Studio album by Watts
- Released: May 17, 2004
- Genre: Industrial rock, industrial metal
- Length: 47:33
- Label: Grand Recordings
- Producer: Raymond Watts, Eden

Watts chronology
| Genuine American Monster (1999) | Pigmartyr (2004) | Compound Eye Sessions (2015) |

Alternative cover
- 2005 re-release cover

= Pigmartyr =

Pigmartyr (2004) is an album by Raymond Watts, a.k.a. PIG. This was the first album he released under the moniker Watts instead of PIG. The first copies (approx. 500) were signed and numbered by Raymond Watts.
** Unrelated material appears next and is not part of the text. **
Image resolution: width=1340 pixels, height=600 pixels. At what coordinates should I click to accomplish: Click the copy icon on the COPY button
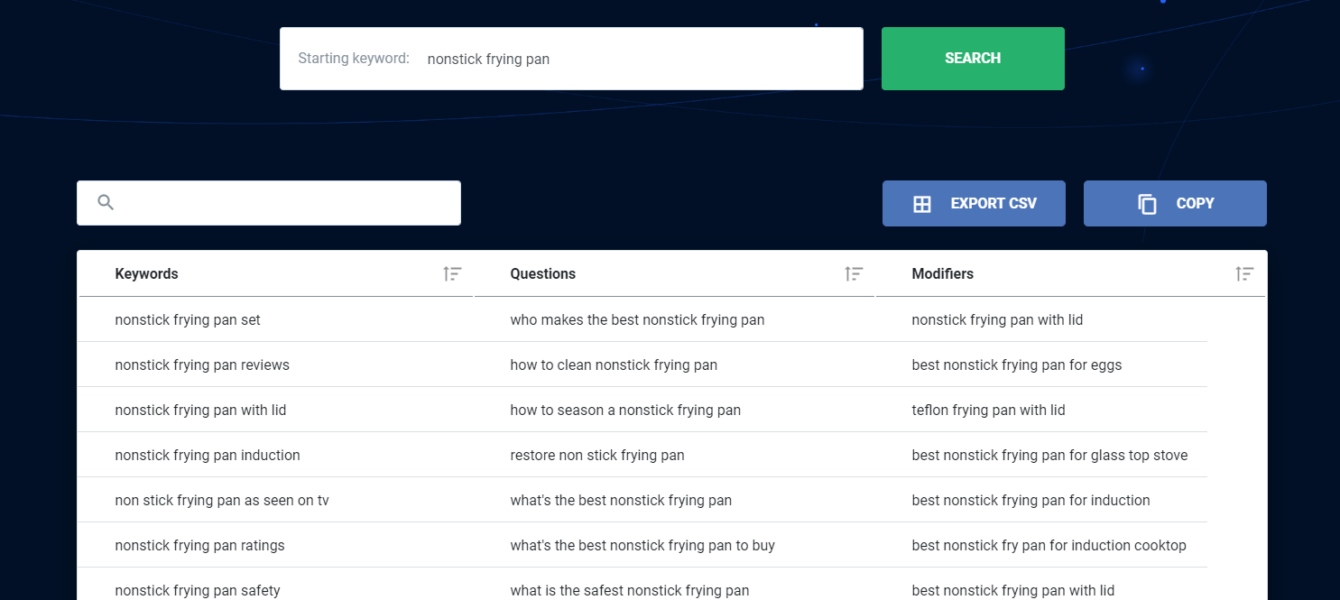[1145, 203]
The album was remastered and rereleased through Metropolis as a PIG album under the title Pigmata in 2005, with three additional tracks mixed by Isaac Glendening of Cesium 137.

==Album information==
Raymond Watts' first release since 1999's Genuine American Monster, Pigmartyr is a bit of a departure from typical Pig material. Gone are most of the bombastic string sections and orchestral influence, Pigmartyr takes a turn toward the hard rock side, and has a much more raw and stripped down feel.

The album was largely recorded in London, UK, with a number of collaborators, including a duet ("Take") with UK rocker Harry (a.k.a. Dirty Harry) and two songs ("Situation" and "Here to Stay") co-written with Marc Heal of Cubanate.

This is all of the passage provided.